## QUOTED TEXT
::::::::::

Nikolaj Ehlers (born 14 February 1996) is a Danish professional ice hockey forward for the Winnipeg Jets of the National Hockey League (NHL). Ehlers previously played ice hockey in Switzerland, where his father Heinz was a coach, and then moved to North America in 2013 to play with the Halifax Mooseheads of the Quebec Major Junior Hockey League (QMJHL). After one year with Halifax he was selected ninth overall by the Jets in the 2014 NHL Entry Draft, and spent one more season in juniors before making the NHL in 2015. 

Internationally Ehlers has played for Denmark at both the junior and senior level, including at three World Championships.

Playing career

Junior
Ehlers played youth and junior hockey in Switzerland within the EHC Biel organization. He played in the 2009 Quebec International Pee-Wee Hockey Tournament with the Swiss Eastern team. He made his National League A debut at age 16 (and was thus the youngest player in the league at the time), playing with the senior EHC Biel squad during the 2012–13 NLA season, one which he predominantly spent playing with the U20 team.

::::::::::

## DATA PROVIDED
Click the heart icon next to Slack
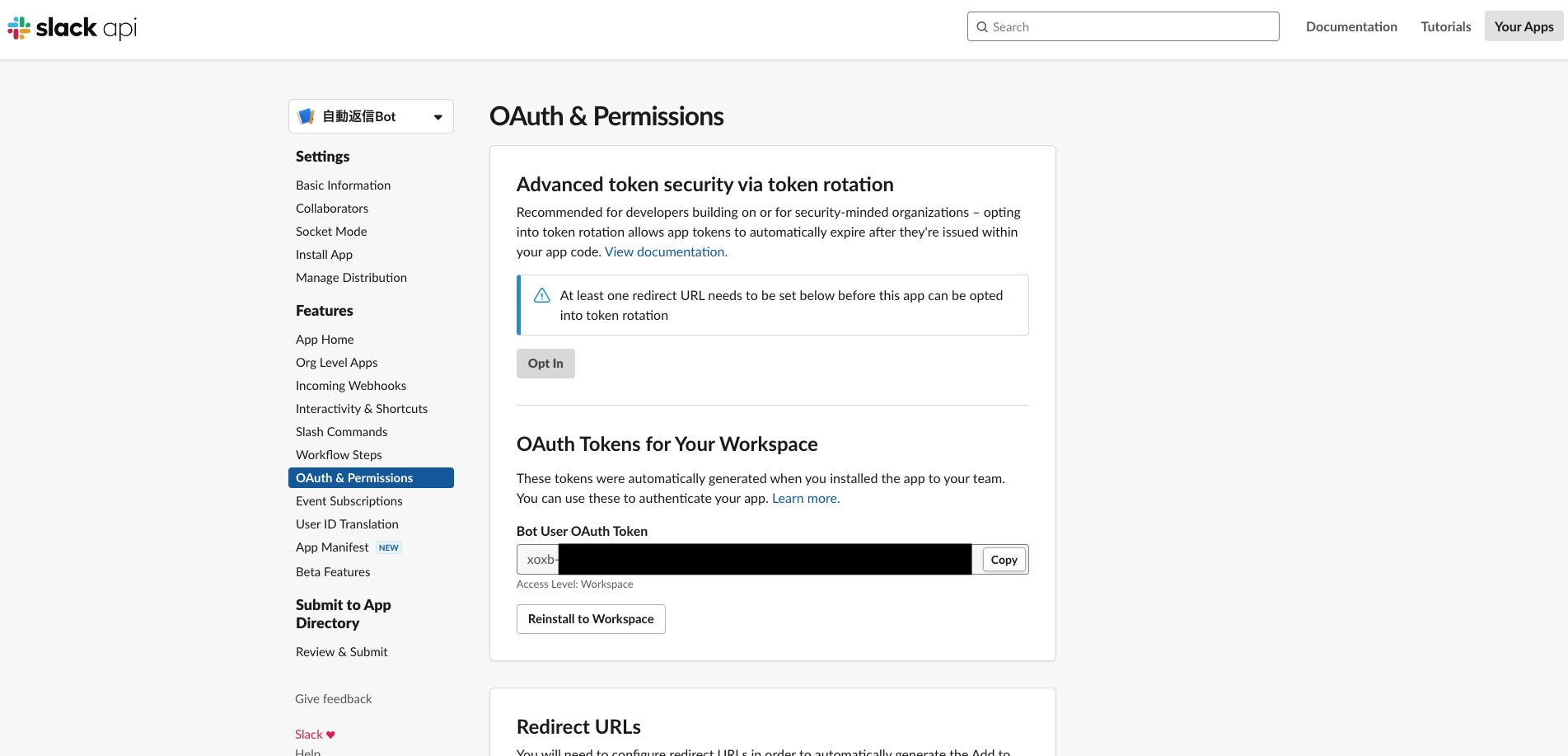Viewport: 1568px width, 756px height. 330,734
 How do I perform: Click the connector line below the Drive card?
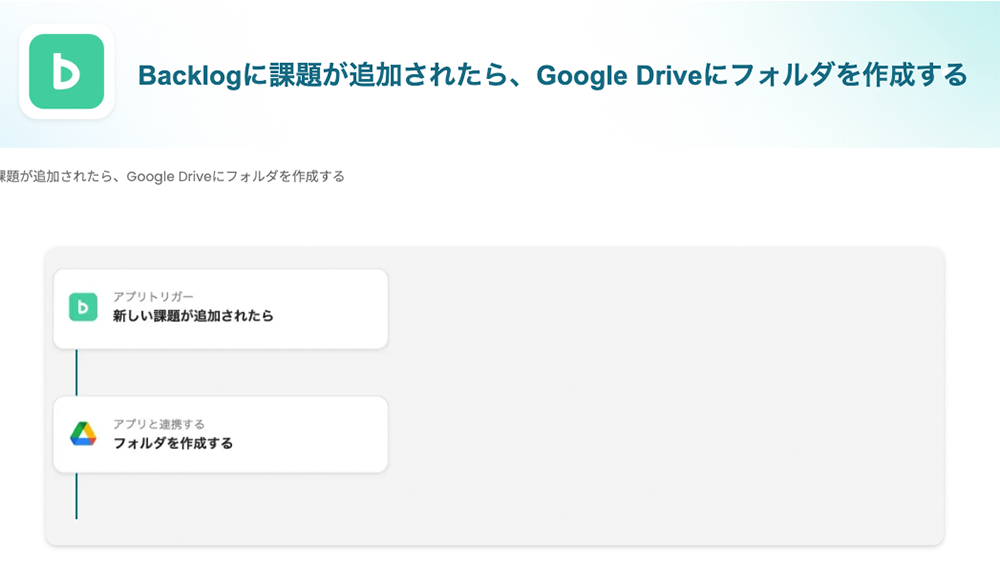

::::::::::

## WHAT IS ASKED
Answer these questions from the text about Nikolaj Ehlers:
(a) At what overall position did the Jets select him in the 2014 NHL Entry Draft?
(b) How many World Championships has he played in for Denmark?
(c) How old was he when he made his National League A debut?
The lines have nothing to do with the text about Nikolaj Ehlers.

## THE REPLY
(a) Ninth overall
(b) Three
(c) 16